MATERIAL FOR THE TASK:
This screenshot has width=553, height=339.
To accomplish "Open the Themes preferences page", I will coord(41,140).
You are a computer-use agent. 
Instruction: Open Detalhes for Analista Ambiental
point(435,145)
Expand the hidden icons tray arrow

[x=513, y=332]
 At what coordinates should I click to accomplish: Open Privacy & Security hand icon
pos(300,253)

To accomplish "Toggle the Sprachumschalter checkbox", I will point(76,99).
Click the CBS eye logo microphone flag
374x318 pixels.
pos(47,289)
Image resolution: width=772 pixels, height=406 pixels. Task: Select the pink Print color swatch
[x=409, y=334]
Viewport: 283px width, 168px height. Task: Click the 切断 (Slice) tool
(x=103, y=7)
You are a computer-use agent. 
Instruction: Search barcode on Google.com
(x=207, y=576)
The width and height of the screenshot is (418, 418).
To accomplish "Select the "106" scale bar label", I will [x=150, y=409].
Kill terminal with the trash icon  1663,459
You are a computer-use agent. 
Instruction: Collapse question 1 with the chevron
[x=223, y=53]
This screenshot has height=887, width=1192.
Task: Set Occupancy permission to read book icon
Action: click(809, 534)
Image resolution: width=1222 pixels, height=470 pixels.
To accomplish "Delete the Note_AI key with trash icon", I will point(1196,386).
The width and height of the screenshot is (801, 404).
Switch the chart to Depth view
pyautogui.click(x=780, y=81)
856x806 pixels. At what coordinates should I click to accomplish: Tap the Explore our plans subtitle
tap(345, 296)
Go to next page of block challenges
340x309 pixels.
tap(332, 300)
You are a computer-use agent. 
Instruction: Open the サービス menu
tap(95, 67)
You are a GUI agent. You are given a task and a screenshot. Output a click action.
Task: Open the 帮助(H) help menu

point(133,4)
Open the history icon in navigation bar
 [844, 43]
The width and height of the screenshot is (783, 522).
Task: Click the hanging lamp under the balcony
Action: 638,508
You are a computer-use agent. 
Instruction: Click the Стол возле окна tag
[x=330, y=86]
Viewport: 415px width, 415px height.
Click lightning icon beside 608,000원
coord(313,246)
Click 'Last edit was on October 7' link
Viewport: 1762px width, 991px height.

YOUR TASK:
Please rewrite the rows from the first line through the line with "coord(313,246)", changing every "Instruction" to "Command" and leaving everything else as it is.

COMPLETED EXERCISE:
This screenshot has width=553, height=339.
To accomplish "Open the Themes preferences page", I will coord(41,140).
You are a computer-use agent. 
Command: Open Detalhes for Analista Ambiental
point(435,145)
Expand the hidden icons tray arrow

[x=513, y=332]
 At what coordinates should I click to accomplish: Open Privacy & Security hand icon
pos(300,253)

To accomplish "Toggle the Sprachumschalter checkbox", I will point(76,99).
Click the CBS eye logo microphone flag
374x318 pixels.
pos(47,289)
Image resolution: width=772 pixels, height=406 pixels. Task: Select the pink Print color swatch
[x=409, y=334]
Viewport: 283px width, 168px height. Task: Click the 切断 (Slice) tool
(x=103, y=7)
You are a computer-use agent. 
Command: Search barcode on Google.com
(x=207, y=576)
The width and height of the screenshot is (418, 418).
To accomplish "Select the "106" scale bar label", I will [x=150, y=409].
Kill terminal with the trash icon  1663,459
You are a computer-use agent. 
Command: Collapse question 1 with the chevron
[x=223, y=53]
This screenshot has height=887, width=1192.
Task: Set Occupancy permission to read book icon
Action: click(809, 534)
Image resolution: width=1222 pixels, height=470 pixels.
To accomplish "Delete the Note_AI key with trash icon", I will point(1196,386).
The width and height of the screenshot is (801, 404).
Switch the chart to Depth view
pyautogui.click(x=780, y=81)
856x806 pixels. At what coordinates should I click to accomplish: Tap the Explore our plans subtitle
tap(345, 296)
Go to next page of block challenges
340x309 pixels.
tap(332, 300)
You are a computer-use agent. 
Command: Open the サービス menu
tap(95, 67)
You are a GUI agent. You are given a task and a screenshot. Output a click action.
Task: Open the 帮助(H) help menu

point(133,4)
Open the history icon in navigation bar
 [844, 43]
The width and height of the screenshot is (783, 522).
Task: Click the hanging lamp under the balcony
Action: 638,508
You are a computer-use agent. 
Command: Click the Стол возле окна tag
[x=330, y=86]
Viewport: 415px width, 415px height.
Click lightning icon beside 608,000원
coord(313,246)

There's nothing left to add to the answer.